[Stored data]
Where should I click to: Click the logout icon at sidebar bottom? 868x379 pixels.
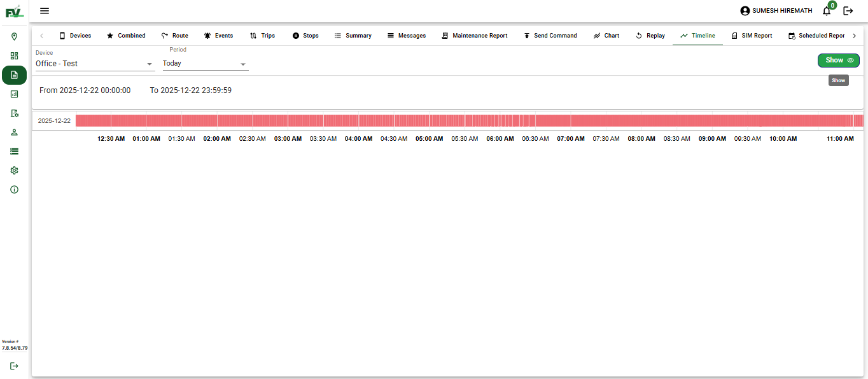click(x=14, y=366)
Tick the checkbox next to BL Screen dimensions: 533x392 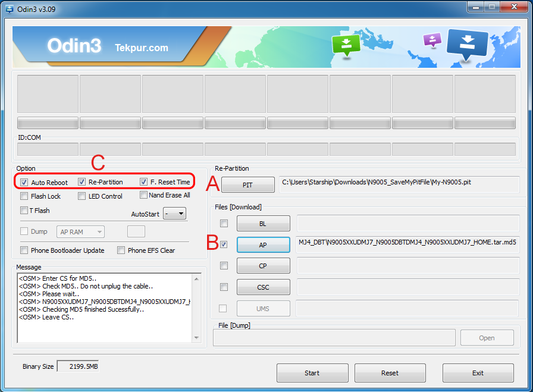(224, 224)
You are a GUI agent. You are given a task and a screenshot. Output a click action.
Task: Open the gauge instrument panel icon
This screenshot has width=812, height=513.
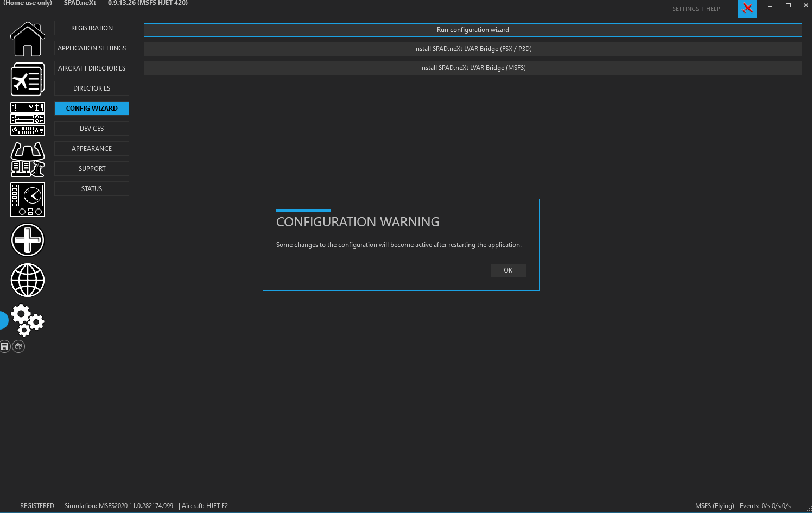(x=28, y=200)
==
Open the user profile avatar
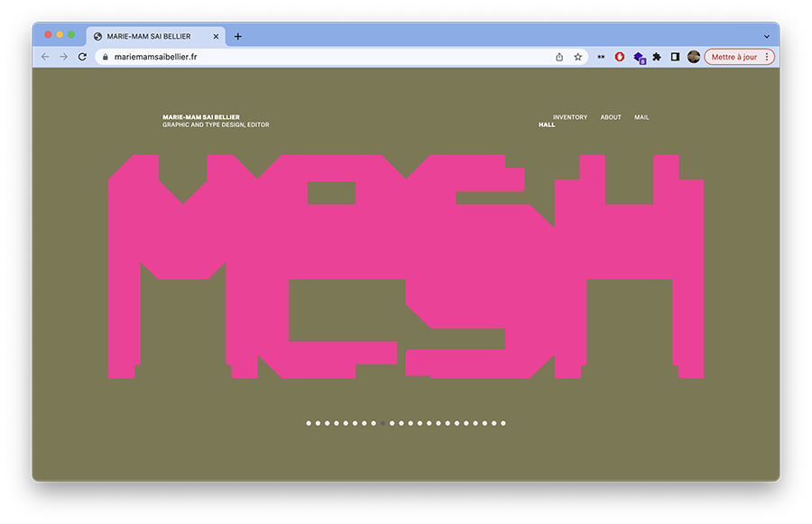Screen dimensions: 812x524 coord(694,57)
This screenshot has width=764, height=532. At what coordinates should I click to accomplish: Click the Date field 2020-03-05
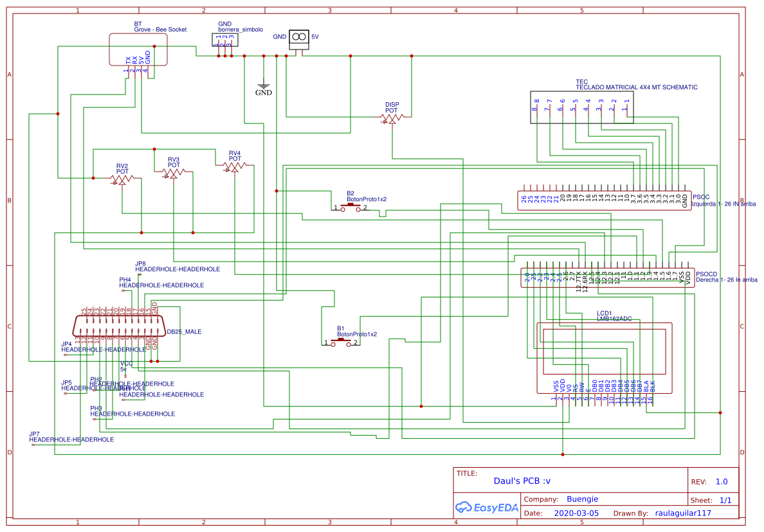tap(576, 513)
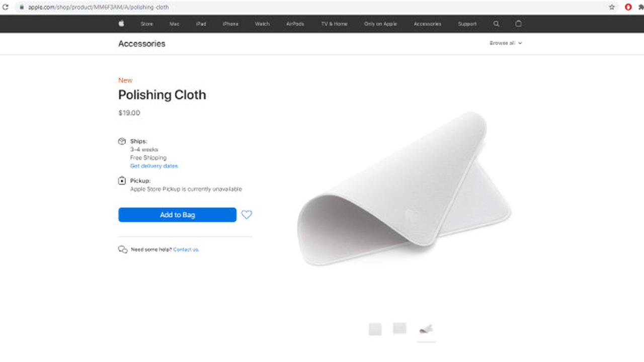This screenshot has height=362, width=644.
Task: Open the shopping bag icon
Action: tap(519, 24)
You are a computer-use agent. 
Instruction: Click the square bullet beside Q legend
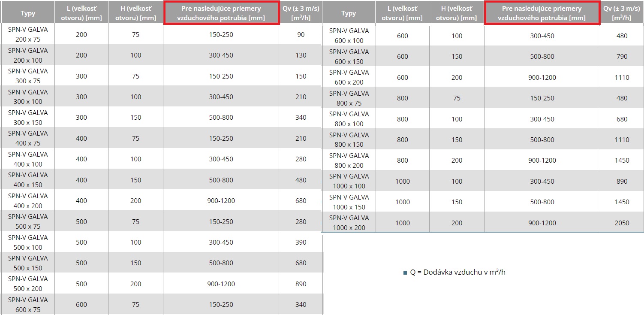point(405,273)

Task statement: Only lines with the word "agent" are wanted; pull each of them from the records.

Problem solution:
You are a GUI agent. You are given a task and a screenshot. Output a click action.
You are a computer-use agent. 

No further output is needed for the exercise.